03:Since we have 2 * 3 elements, which is equal to 6, but the elements of the type are short, so it will print hexadecimal c
04:the number of elements in the zero position is 3, but they are of the short type, so it prints 6
05:prints the sizeof addresses of the first element of the array which is 4
06:I don't know why it prints 2 here
07:Prints the sizeof of the pointer address which is 4, it will increase after printing
08:I do not understand
09:I do not understand

Can anyone explain why it prints like this?

OK, let's see:

  • #01: The address of y .
  • #02: The value of p , which holds the address of y[1] , which is the second element of type short[3] . The size of a short is apparently 2 on your system, so the offset to #01 is 6.
  • #03: The size of the array y , 2 * 3 * sizeof (short) give 12, in hex c .
  • #04: The size of the element y[0] , which is of type short[3] . 6, as you found.
  • #05: The size of the address of y[0] , and apparently the size of an address is 4 on your system.
  • #06: The size of the object that p points to. This is a short , so 2.
  • #07: The size of the expression p++ , which is an address, so 4. And no, p is not incremented, since the expression is not evaluated.
  • #08: The value of the object that p points to, which is y[1][0] . Since the initializing value of 0x12345 is an int too big to be stored in a short , it is truncated to 0x2345 . After reading the value, p is incremented.
  • #09: The element p points to, which is y[1][1] . It was initialized to 0.

Notes:

You should have got warnings from your compiler:

  • The mentioned initializer is truncated.
  • The format for pointers/addresses is %p .
  • The type of the result of sizeof might not match the format %x .
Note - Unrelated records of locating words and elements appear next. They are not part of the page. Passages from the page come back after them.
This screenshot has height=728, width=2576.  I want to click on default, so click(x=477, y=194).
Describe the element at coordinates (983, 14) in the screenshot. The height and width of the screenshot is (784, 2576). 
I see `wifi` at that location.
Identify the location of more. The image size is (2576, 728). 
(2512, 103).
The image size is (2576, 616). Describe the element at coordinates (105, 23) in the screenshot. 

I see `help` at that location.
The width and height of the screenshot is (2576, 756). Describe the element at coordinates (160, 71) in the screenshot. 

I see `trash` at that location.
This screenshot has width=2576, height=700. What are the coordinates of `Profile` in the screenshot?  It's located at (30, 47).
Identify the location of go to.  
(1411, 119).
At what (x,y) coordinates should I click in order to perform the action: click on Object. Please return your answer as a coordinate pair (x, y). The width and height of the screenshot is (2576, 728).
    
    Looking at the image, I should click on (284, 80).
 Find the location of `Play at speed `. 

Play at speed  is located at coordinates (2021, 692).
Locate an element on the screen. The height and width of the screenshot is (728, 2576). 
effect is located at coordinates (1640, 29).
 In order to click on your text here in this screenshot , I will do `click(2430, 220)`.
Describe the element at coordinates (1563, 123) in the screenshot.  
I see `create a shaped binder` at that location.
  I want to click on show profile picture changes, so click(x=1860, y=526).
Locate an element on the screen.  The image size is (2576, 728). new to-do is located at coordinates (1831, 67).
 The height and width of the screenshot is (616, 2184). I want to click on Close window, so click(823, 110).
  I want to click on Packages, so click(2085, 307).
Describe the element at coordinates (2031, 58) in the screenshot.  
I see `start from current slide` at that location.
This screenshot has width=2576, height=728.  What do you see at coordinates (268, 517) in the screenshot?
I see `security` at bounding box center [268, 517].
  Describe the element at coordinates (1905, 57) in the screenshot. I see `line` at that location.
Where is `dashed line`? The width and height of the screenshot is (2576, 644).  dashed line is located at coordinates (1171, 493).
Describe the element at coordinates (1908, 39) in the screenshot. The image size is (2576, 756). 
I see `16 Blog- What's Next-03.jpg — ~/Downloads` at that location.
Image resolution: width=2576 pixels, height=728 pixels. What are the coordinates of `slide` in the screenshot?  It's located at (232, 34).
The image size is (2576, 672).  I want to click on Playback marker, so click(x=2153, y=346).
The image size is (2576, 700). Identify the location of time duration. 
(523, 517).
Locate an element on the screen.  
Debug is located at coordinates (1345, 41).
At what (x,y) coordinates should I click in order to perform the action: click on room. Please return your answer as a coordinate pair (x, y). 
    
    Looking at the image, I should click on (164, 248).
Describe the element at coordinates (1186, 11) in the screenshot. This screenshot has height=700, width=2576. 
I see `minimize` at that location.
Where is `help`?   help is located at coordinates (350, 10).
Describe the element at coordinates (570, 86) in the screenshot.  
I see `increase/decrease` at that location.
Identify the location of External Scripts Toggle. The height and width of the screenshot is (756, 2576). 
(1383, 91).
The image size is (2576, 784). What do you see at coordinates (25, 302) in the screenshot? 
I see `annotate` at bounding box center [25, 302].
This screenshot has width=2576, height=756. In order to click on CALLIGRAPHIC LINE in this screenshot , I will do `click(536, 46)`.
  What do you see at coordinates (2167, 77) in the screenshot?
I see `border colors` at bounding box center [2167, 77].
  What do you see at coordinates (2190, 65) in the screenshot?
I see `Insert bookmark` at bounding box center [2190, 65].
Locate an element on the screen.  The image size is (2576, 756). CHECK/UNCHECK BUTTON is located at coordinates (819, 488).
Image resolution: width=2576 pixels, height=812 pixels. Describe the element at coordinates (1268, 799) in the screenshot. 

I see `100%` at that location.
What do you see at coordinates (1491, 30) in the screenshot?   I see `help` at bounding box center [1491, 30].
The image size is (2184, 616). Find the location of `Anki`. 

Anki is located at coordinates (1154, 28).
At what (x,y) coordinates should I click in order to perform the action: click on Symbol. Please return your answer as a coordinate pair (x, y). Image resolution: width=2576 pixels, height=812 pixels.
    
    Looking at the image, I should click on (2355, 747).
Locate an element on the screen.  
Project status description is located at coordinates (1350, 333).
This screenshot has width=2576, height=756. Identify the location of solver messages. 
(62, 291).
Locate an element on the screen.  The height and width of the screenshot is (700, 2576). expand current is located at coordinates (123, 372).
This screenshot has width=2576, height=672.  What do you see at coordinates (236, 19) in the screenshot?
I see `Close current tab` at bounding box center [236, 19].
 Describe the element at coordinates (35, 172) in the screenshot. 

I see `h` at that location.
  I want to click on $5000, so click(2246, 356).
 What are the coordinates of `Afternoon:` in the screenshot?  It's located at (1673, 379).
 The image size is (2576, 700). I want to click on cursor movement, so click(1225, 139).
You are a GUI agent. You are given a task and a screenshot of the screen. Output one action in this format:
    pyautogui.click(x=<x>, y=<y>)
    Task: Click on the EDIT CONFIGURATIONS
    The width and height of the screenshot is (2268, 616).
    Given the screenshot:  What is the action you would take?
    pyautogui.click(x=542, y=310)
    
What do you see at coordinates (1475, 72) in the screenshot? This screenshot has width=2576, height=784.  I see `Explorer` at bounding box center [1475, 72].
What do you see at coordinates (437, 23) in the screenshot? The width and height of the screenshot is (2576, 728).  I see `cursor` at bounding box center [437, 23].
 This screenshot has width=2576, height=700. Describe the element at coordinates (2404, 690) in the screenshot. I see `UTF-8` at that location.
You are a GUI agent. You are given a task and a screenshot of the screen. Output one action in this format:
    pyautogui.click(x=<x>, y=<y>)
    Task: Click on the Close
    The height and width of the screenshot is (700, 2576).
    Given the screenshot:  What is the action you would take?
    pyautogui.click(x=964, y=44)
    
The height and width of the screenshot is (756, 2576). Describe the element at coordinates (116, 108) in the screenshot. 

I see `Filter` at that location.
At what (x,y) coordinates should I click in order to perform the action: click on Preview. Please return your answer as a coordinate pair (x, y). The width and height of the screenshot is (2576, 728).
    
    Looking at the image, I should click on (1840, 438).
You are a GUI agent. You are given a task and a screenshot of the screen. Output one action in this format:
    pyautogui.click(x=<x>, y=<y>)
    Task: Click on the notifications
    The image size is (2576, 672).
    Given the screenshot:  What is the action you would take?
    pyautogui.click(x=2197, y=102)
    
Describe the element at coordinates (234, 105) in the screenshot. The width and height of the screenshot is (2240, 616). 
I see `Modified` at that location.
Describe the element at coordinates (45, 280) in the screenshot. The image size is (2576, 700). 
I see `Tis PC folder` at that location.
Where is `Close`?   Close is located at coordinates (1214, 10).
You should take warnings seriously, they are always a hint that you most probably made an error.

N6) Sizeof(*p) is size of datatype pointed by p. p is pointer to short: so 2 bytes.

N8) p is pointer to short, it`s pointing to array element y[1][0]. y[1] and y[1][0] have the same memory address.

All array elements are short, 0x12345 truncates to 0x2345 upon array initialisation. So output is 2345. Also, p++ increases pointer value to point to next short y[1][1].

N9) Because of p++ in step N8, pointer now points to y[1][1], which was initialised to 0 (by default, because init value not provided) - output is 0.